AuRico Gold is trying. Last month it initiated a dividend policy. The quarterly payouts of $0.04 a share may not seem like much, but it's a reasonable 2.3% yield given AuRico's low share price. At the very least, the Toronto-based miner is rewarding investors for their patience.

Mattress Firm went public at $19 less than two years ago. The stock is trading north of $30 these days, but it has also shed 37% since peaking last year.

The rise and fall of Mattress Firm has been swift. The mattress retailer was initially able to make the most of a highly fragmented industry. Consolidating retailers by acquiring smaller regional bedding chains helped pad results, but now is when the California King starts to get lumpy.

Revenue growth is still stellar, even if it's naturally not entirely organic. Margins are the problem at Mattress Firm, and the pros see profitability nearly cut in half this time around.

Finally, we have BlackBerry. The smarpthone pioneer is generating plenty of buzz today as its new Z10 handset is finally available domestically. However, BlackBerry's been struggling to grow its user base since peaking at 80 million worldwide accounts last year. Wall Street's banking on a significant quarterly loss when it reports on Thursday.

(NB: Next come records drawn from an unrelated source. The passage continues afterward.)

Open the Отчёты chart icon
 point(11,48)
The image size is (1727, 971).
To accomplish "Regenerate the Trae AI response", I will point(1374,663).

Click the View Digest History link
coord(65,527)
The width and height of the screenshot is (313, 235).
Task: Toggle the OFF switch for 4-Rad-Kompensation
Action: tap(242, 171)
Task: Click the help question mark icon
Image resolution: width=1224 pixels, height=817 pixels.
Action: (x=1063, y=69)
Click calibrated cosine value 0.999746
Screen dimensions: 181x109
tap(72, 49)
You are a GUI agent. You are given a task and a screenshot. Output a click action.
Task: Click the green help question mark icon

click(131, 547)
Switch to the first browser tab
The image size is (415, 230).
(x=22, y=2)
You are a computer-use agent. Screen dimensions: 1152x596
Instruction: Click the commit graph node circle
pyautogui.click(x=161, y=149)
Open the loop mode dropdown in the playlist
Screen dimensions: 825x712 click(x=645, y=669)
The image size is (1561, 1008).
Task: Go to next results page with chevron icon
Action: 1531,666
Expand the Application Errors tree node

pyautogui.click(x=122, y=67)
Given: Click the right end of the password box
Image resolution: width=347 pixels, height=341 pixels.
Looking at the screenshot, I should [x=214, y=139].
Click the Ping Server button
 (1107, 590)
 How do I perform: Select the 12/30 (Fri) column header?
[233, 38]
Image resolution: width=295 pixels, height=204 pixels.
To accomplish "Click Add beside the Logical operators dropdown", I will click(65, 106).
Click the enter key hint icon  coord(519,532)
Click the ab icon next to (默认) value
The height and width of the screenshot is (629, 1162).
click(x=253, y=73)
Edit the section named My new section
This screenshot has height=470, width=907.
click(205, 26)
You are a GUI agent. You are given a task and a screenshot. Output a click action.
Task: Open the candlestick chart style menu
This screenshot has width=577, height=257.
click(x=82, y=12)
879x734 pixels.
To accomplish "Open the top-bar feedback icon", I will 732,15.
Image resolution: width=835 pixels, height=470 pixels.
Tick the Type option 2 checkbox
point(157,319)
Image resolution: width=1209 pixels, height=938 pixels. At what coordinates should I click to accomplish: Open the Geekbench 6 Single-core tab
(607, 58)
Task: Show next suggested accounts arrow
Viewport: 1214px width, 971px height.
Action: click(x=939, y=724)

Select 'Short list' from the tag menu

If the new BlackBerry 10 mobile operating system takes off this year, it's easy to see the company's fortunes turning around, but it's hard to compete with the open-source beast that Android has become in a global marketplace where price and developer support reign supreme.

Why the long face, short-seller?
These companies have seen better days. The market has rewarded many of these stocks with reasonable gains over the past year, but they still haven't earned those upticks. Lower earnings translates into higher earnings multiples, and nobody wants to see that happen.

The good news here is that Wall Street already expects these companies to deliver shrinking bottom lines. In other words, the bad news is already baked into the shares.

The more I think about it, the less worried I become.